F3 — Domains. Natural resource management (fisheries, forests, irrigation systems), digital commons (open source, Wikipedia), knowledge commons, urban governance.
F4 — Scale. Local irrigation system (~10² m) → global climate governance (~10⁷ m); temporal range from years to centuries of institutional evolution.
F5 — Falsifier. Ostrom’s design principles failing to predict outcomes — i.e., institutions that satisfy all of Ostrom’s principles (clear boundaries, proportional costs/benefits, collective choice, monitoring, graduated sanctions, conflict resolution, minimal recognition of rights, nested enterprises) yet fail to sustain the commons; or institutions that violate most principles yet succeed. Systematic failure of the principles would undermine the convergence claim.

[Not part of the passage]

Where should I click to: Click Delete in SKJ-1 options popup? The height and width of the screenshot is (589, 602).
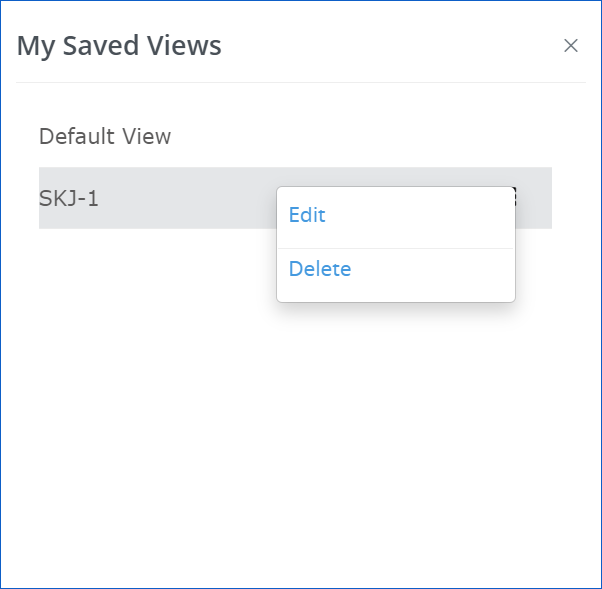320,269
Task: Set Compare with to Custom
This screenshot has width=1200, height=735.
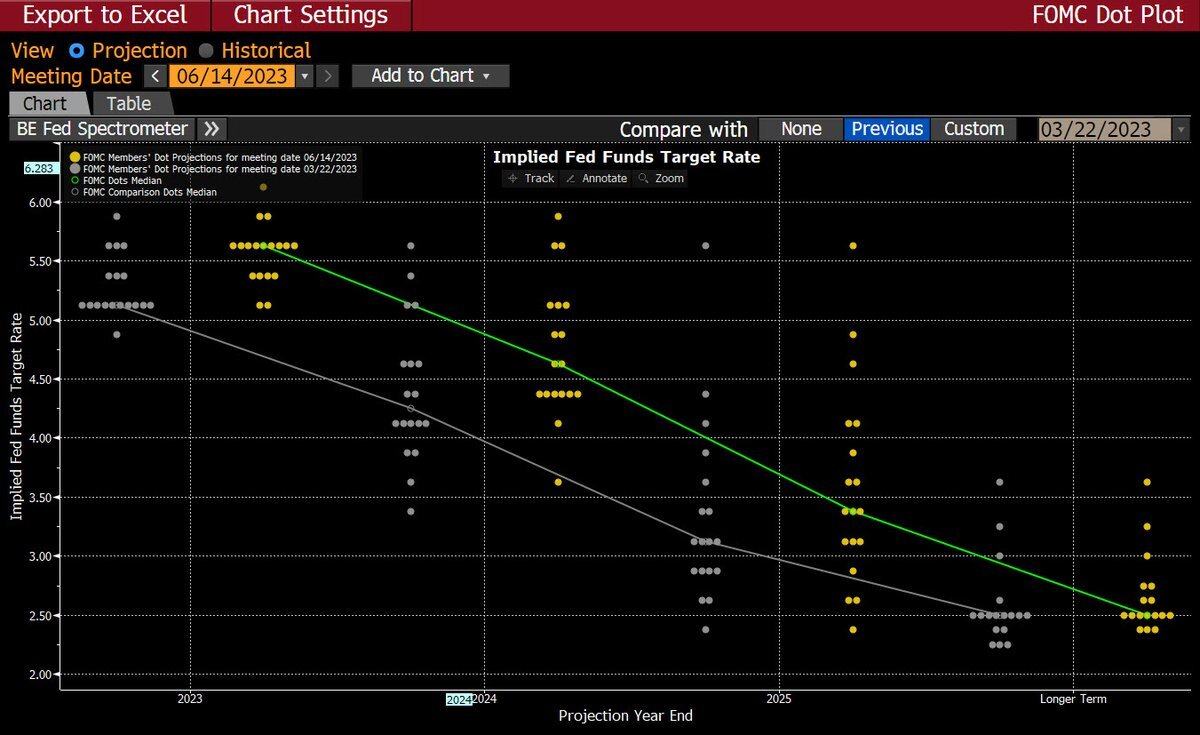Action: 973,129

F6 — Rival (strongest form). Commons success is exceptional; most commons require central management or privatization (Hardin’s original position). Ostrom’s cases are a biased sample — she studied successful cases more than failed ones. The design principles are post-hoc rationalizations, not predictive rules. Government regulation and market mechanisms handle most resource governance; self-governance is a niche solution for small, homogeneous communities with shared norms. (Hardin 1968 Science 162:1243; criticisms by Stavins 2011 and others of Ostrom’s generalizability.)

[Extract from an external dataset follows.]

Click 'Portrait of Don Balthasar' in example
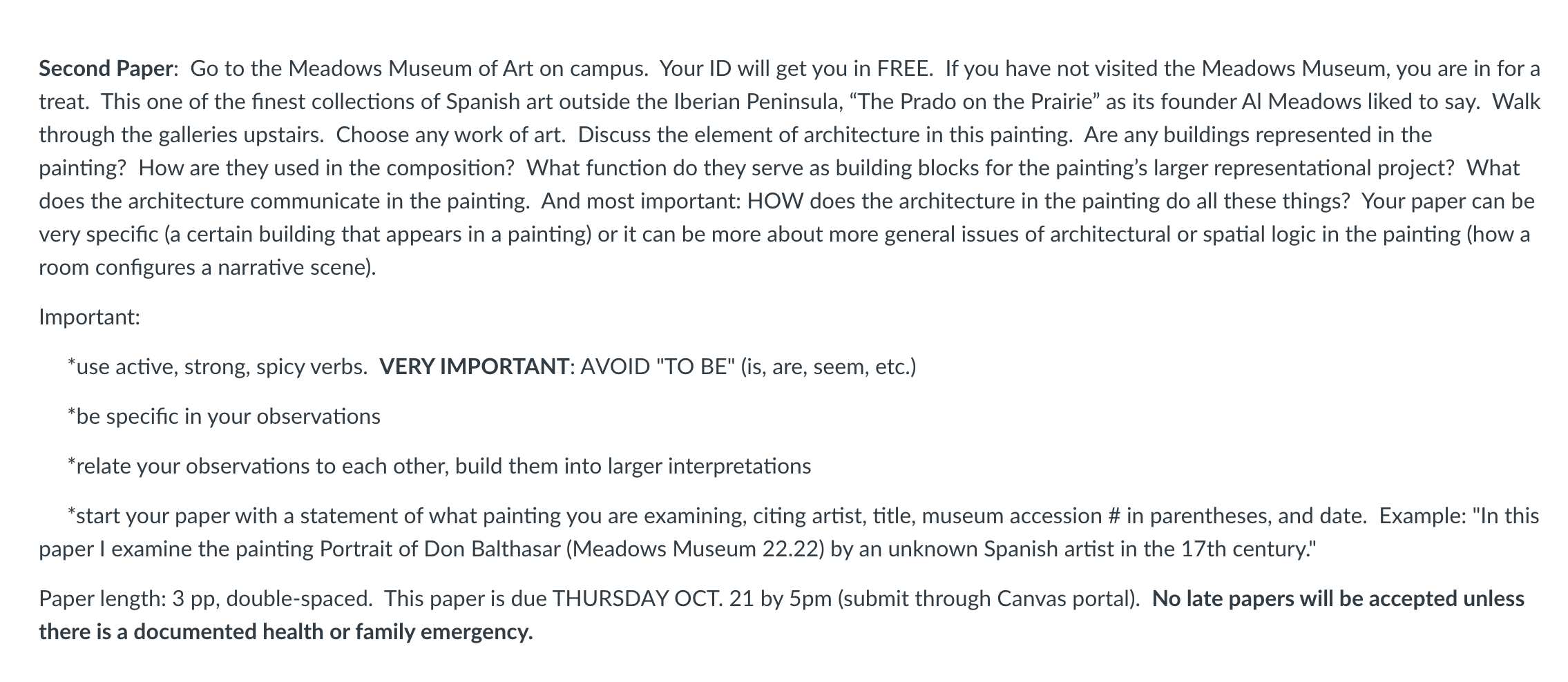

F7 — Independence. MODERATE — partial lineage. Ostrom (political science, Indiana University/Bloomington) and Axelrod (political science, University of Michigan) were contemporaries and colleagues in the same intellectual community; both were influenced by game theory and institutional economics. Their work is not fully independent — Axelrod’s Evolution of Cooperation (1984) informed Ostrom’s framework. However, Ostrom’s empirical fieldwork (Swiss alpine meadows, Japanese villages, Philippine irrigation systems) was independent of Axelrod’s computational tournaments.
F8 — Pattern type. Social.
F9 — Maps. A4 (biosphere-ecosphere), A3 (pattern-dynamics).